Refugees who moved into disused medical buildings adjacent to Foxtrot were also forced back into the compound. These buildings have now been partially demolished to prevent them being used again.
Since then, the gyms in Mike and Oscar compounds have been closed so there is even less to do inside the Manus prison.
Now Border Force has effectively shut down the canteen. Only phone cards, pens, and cigarettes are still available.
As Solidarity goes to press ten refugees who moved out of Foxtrot a month ago are still living in the disused Charlie Compound.
Despite the threats of eviction and to cut off the power, their electricity is still on.
Immigration is also stepping up the pressure on individual groups of refugees to move to the separate transit accommodation centre at East Lorengau, near the main town on Manus Island.
Afghans and Pakistanis were summoned to a meeting in early July and told, “you had better go to Lorengau, there are still rooms for you.” But they left the meeting, telling Border Force on the way out, “We won’t go to Lorengau.”
Despite being told that moving to Lorengau would not interfere with any offer of resettlement in the US, Immigration has been demanding that people in Lorengau sign papers agreeing to be resettled in PNG.
Two refugees at East Lorengau, who had been asked to sign for PNG resettlement, moved back to the detention centre last week, but were arrested by police inside the centre and taken back to East Lorengau.
There are just 65 people in the Lorengau centre.
Most of them have been interviewed by US officials regarding resettlement, but only five have had follow up medical checks.

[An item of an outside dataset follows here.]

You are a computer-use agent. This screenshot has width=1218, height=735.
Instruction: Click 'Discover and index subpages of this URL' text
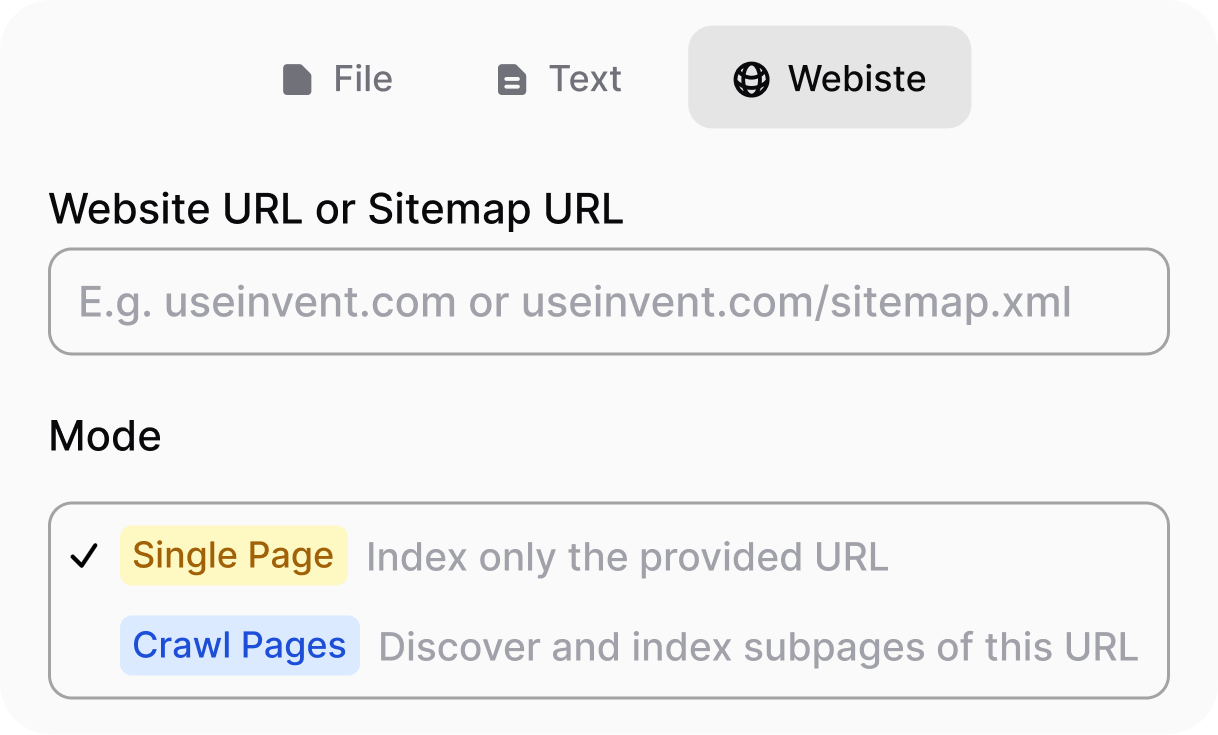point(758,647)
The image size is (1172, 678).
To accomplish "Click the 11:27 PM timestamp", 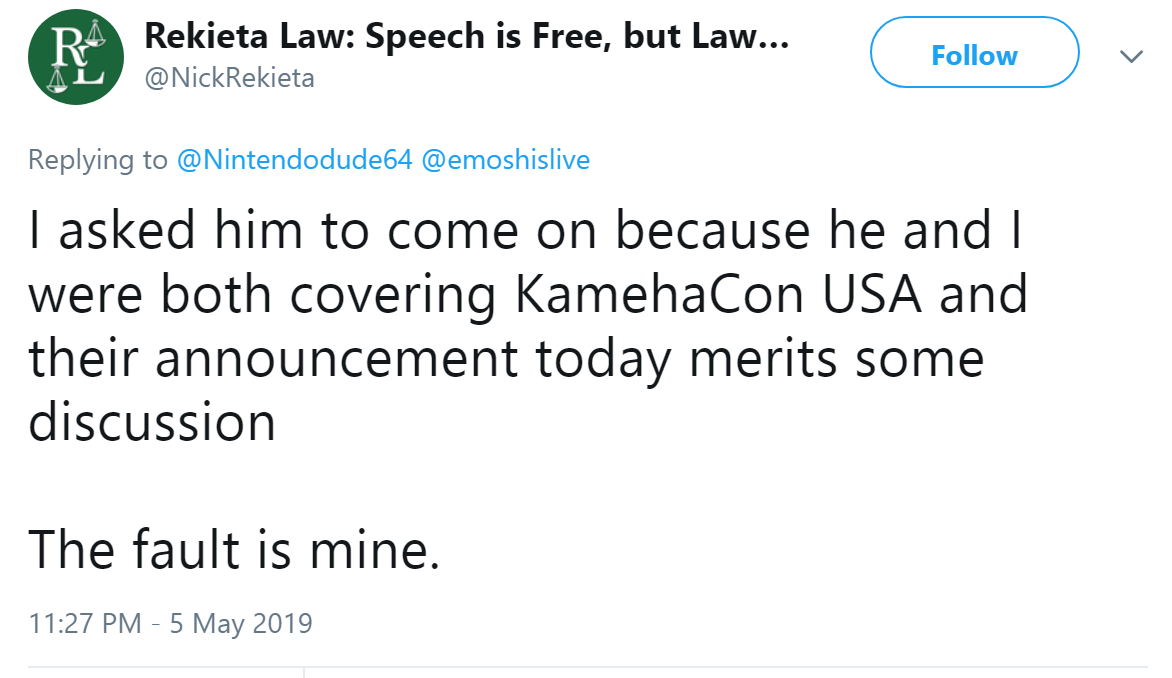I will coord(85,623).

No-one believes that US resettlement is likely (Nauru refugees are still waiting eight months after their first interview) and life at Lorengau is just as deprived and even more dangerous that at the detention centre.
Rations are delivered twice a week because refugees there cannot afford to buy enough food.
The Australian government has agreed to pay $70 million to all those they sent to Manus Island; compensation for false imprisonment and for the physical and psychological damage they have suffered on Manus Island.
It is an admission that the Australian government is responsible, but not a lot of money for four years of torture on Manus.
But the money can’t buy a secure future; it won’t reunite families; it can’t buy freedom. The Australian government still owes them that.
The refugee movement still has to continue fighting to bring all the refugees and asylum seekers here.